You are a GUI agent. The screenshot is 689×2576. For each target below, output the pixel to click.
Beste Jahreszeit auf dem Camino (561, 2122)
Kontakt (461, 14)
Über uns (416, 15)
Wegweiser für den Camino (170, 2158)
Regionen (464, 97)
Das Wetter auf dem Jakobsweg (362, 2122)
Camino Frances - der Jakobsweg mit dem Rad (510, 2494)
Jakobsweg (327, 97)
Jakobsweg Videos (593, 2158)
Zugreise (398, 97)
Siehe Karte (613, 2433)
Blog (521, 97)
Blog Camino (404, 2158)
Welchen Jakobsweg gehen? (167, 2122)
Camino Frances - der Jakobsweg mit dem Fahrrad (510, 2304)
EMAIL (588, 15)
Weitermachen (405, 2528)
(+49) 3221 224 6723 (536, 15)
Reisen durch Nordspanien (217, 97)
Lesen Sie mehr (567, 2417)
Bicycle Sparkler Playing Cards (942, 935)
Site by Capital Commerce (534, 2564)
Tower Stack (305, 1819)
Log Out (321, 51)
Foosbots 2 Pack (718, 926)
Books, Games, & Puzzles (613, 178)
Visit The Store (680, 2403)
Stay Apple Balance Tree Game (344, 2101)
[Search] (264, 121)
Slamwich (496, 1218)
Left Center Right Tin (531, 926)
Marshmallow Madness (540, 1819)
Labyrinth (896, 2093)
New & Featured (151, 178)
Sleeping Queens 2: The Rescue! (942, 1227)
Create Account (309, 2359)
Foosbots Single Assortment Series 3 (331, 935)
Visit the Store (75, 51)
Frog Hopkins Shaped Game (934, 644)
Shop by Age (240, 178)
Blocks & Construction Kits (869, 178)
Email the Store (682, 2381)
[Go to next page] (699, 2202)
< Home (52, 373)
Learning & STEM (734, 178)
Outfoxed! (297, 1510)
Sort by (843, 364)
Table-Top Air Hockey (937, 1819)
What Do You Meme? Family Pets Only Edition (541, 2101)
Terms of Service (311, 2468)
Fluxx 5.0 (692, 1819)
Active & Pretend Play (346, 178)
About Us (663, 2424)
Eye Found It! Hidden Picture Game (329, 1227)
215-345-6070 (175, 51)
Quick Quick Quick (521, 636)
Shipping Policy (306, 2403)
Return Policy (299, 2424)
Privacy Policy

□ □ □ □ □ □ □

## Activity
Copy every line of the material, please, keeping it exactly the same.

## Answer box
You are a GUI agent. The screenshot is 689×2576. For each target below, output the pixel to click.
Beste Jahreszeit auf dem Camino (561, 2122)
Kontakt (461, 14)
Über uns (416, 15)
Wegweiser für den Camino (170, 2158)
Regionen (464, 97)
Das Wetter auf dem Jakobsweg (362, 2122)
Camino Frances - der Jakobsweg mit dem Rad (510, 2494)
Jakobsweg (327, 97)
Jakobsweg Videos (593, 2158)
Zugreise (398, 97)
Siehe Karte (613, 2433)
Blog (521, 97)
Blog Camino (404, 2158)
Welchen Jakobsweg gehen? (167, 2122)
Camino Frances - der Jakobsweg mit dem Fahrrad (510, 2304)
EMAIL (588, 15)
Weitermachen (405, 2528)
(+49) 3221 224 6723 (536, 15)
Reisen durch Nordspanien (217, 97)
Lesen Sie mehr (567, 2417)
Bicycle Sparkler Playing Cards (942, 935)
Site by Capital Commerce (534, 2564)
Tower Stack (305, 1819)
Log Out (321, 51)
Foosbots 2 Pack (718, 926)
Books, Games, & Puzzles (613, 178)
Visit The Store (680, 2403)
Stay Apple Balance Tree Game (344, 2101)
[Search] (264, 121)
Slamwich (496, 1218)
Left Center Right Tin (531, 926)
Marshmallow Madness (540, 1819)
Labyrinth (896, 2093)
New & Featured (151, 178)
Sleeping Queens 2: The Rescue! (942, 1227)
Create Account (309, 2359)
Foosbots Single Assortment Series 3 (331, 935)
Visit the Store (75, 51)
Frog Hopkins Shaped Game (934, 644)
Shop by Age (240, 178)
Blocks & Construction Kits (869, 178)
Email the Store (682, 2381)
[Go to next page] (699, 2202)
< Home (52, 373)
Learning & STEM (734, 178)
Outfoxed! (297, 1510)
Sort by (843, 364)
Table-Top Air Hockey (937, 1819)
What Do You Meme? Family Pets Only Edition (541, 2101)
Terms of Service (311, 2468)
Fluxx 5.0 (692, 1819)
Active & Pretend Play (346, 178)
About Us (663, 2424)
Eye Found It! Hidden Picture Game (329, 1227)
215-345-6070 (175, 51)
Quick Quick Quick (521, 636)
Shipping Policy (306, 2403)
Return Policy (299, 2424)
Privacy Policy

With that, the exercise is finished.